These guidelines will help you to run an HIV/AIDS campaign in your community – when you are planning your campaign you must keep them in mind.
What Is the Aim of the Campaign?
The aim of the campaign says what you want to achieve at the end of the campaign. To think about your aim ask yourself this question: What do I want to achieve with this campaign?
So, for example, your aim(s) for an HIV/AIDS campaign could be that you want to:
- Reduce the rate of HIV infection in my community and
- Ensure that people with HIV or AIDS and their families in my community are given care and support
How Are You Going to Achieve Your Aims?
Setting Objectives for the Campaign
Objectives are more specific than aims; they help you to achieve your aims. You can ask yourself the question: What must we do to achieve our aims?
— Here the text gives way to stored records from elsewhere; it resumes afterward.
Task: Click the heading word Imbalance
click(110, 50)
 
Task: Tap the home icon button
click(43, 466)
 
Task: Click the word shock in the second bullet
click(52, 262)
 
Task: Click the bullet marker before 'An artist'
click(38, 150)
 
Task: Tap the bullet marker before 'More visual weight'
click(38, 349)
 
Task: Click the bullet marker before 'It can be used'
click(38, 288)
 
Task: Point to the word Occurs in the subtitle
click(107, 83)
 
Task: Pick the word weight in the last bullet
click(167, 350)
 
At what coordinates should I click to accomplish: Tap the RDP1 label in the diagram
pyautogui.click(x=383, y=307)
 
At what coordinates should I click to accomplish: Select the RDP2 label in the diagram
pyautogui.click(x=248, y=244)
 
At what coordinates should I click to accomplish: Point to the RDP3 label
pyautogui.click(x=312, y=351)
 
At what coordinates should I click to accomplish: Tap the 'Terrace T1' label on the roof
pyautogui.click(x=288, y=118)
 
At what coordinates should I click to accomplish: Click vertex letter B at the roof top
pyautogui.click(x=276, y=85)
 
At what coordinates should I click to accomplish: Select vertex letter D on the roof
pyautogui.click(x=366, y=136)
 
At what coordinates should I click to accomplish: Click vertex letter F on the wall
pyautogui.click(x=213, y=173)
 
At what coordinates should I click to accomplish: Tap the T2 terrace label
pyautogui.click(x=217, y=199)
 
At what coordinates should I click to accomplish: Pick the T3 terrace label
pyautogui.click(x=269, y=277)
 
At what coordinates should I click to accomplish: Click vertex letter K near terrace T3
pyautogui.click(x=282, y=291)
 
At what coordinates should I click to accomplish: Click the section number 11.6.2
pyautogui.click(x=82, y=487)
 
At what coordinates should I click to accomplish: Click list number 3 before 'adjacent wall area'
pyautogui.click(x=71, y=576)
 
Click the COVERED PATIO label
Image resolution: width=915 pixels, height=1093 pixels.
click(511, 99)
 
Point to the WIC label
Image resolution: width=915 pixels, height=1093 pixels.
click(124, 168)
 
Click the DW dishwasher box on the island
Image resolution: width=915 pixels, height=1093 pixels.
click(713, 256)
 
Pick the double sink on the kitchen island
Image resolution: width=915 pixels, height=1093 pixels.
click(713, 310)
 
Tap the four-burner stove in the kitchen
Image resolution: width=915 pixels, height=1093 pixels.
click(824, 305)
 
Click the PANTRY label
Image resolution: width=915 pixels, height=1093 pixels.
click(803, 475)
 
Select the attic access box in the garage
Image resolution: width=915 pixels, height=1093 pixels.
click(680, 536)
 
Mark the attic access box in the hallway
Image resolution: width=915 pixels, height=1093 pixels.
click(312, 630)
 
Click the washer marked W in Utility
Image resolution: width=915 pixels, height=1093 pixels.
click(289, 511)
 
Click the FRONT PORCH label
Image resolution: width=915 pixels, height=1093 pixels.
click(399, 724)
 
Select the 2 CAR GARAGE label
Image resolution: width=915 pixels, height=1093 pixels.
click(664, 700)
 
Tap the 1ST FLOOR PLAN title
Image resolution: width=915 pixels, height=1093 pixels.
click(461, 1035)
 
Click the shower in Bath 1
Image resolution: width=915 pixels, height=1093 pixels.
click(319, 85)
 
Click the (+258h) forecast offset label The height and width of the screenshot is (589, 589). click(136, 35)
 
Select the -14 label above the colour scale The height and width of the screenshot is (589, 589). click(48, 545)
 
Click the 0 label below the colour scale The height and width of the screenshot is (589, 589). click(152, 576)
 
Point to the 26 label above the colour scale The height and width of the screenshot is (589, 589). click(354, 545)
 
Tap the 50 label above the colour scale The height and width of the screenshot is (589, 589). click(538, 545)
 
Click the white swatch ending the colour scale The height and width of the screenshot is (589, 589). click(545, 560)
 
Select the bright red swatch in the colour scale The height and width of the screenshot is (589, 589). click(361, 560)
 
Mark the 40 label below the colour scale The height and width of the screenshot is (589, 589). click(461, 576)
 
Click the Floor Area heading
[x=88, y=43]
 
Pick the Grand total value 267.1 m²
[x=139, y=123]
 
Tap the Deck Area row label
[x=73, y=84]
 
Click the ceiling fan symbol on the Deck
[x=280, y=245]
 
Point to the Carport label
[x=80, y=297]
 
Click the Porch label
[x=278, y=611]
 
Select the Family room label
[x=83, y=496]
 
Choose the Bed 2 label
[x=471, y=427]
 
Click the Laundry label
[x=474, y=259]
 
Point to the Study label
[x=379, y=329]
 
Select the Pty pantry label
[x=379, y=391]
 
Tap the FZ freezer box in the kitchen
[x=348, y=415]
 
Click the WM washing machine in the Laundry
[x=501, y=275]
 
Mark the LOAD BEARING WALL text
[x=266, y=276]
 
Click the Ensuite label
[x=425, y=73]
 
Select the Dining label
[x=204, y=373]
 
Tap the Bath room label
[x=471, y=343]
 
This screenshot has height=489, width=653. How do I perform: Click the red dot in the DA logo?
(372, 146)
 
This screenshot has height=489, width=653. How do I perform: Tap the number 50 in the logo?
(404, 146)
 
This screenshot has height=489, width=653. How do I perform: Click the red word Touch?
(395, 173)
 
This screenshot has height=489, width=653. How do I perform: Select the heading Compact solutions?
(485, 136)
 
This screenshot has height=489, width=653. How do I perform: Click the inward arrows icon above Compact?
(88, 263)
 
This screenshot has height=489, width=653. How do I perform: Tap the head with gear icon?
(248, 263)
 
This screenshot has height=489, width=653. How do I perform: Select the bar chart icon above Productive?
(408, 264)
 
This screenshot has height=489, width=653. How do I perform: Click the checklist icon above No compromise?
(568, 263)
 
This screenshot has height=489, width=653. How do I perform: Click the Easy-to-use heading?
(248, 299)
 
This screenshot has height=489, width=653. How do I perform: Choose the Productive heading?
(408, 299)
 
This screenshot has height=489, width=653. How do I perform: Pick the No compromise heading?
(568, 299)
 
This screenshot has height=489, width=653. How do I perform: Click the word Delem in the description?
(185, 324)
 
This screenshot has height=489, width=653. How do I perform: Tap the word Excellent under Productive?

Your objectives could be as follows:
To Build Openness and Awareness Around HIV/AIDS & TB
We will do this in the following ways:
- Wear a red ribbon
- Act as role models to show support for the campaign
- Organise aids awareness-raising events for example, marches, cultural events, protests, prayer meetings, loudhailers, information tables in public places
- Openly support people who are open about their hiv status and encourage people be tested for HIV
- Print posters, pamphlets or use graffiti
- Encourage and support people living with aids to go public about their illness
- Encourage voluntary counselling and testing by organising testing drives and ask community leaders who are willing, to go public about their results
- Encourage leaders and other influential people who are HIV-positive to become role models for other people by being open about their status
To Educate People About Prevention, Care and Treatment
We will try to get people to change their sexual behaviour in the following ways:
- Public meetings – invite people to speak on HIV/AIDS, particularly people who are HIV-positive and willing to speak in public about their illness
- Speeches – ask institutions like schools, churches, workplaces, etc if we can send a speaker to talk about HIV/AIDS and TB
- Workshops – present community education workshops
- Chat shows – ask to be invited to speak on chat shows of local radio stations
- Newspapers – write articles for newspapers on prevention of aids, non- discrimination and care for people living with HIV and AIDS and TB or ask journalists to write them
- Plays and songs
- Distribution of pamphlets, booklets, etc.
To Develop Community Care Projects
We will try to help community members living with HIV/AIDS or infected with TB, their families and orphans in the following ways:
- Openly organise support and care for people living with HIV/AIDS and TB
- Start vegetable garden projects to help provide the right food to people who cannot afford it
- Make sure the local health services keep supplies of the cheap medicines that can be used to fight common infections that harm people with HIV/AIDS or TB
- Organise support groups where people living with HIV or AIDS can meet and talk to each other
- Train volunteers in basic home care and counselling so that they can help with house visits and also provide training to home care-givers
- Work with the social services department or the Child Welfare Society to encourage people in the community to take care of orphan children, for example to provide foster care
Who Are We Going to Target?
The campaign should reach everyone in the community but we can also target specific sectors which are more vulnerable –
The Education and Prevention Part of the Campaign
- Sexually active youth, particularly young girls
- Migrant and transport workers
- Sex workers
- Women, particularly those in relationships with HIV-positive men
- Men who are HIV-positive
- Anyone infected with TB or caring for someone with TB
- Drug users
- LGBTI persons
- Men who have sex with men (MSM)
The Awareness and Openness Part of the Campaign
These groups are most likely able to influence people’s attitudes:
- The local mayor
- Ward councillors
- Members of national and provincial parliaments
- Local leadership
- Religious leaders
- Traditional leaders
- Sport and cultural stars
- Popular business people
- Community organisation leaders
- Union leaders
- Teachers
- Community radio DJ’s and newspaper reporters
The Support and Community Care Part of the Campaign
People who need information, care and/or support:
- People who are HIV-positive
- People who are sick with AIDS and need home care
- Children whose parents are dying or have died of AIDS
- Anyone infected with TB or caring for someone with TB
People who can help provide information, care and/or support –
- Community structures and leaders
- Community welfare organisations
- Religious leaders
- Women’s groups
- Local business
- Schools
- Individual volunteers for home care or foster care projects
What Will Our Message Be?
You need to give the campaign an identity and decide what the main messages will be. For example, the Treatment Action Campaign encourages people to wear T-shirts with the slogan ‘HIV-positive’ or ‘TB-Suspect’ to help bring AIDS awareness to the public.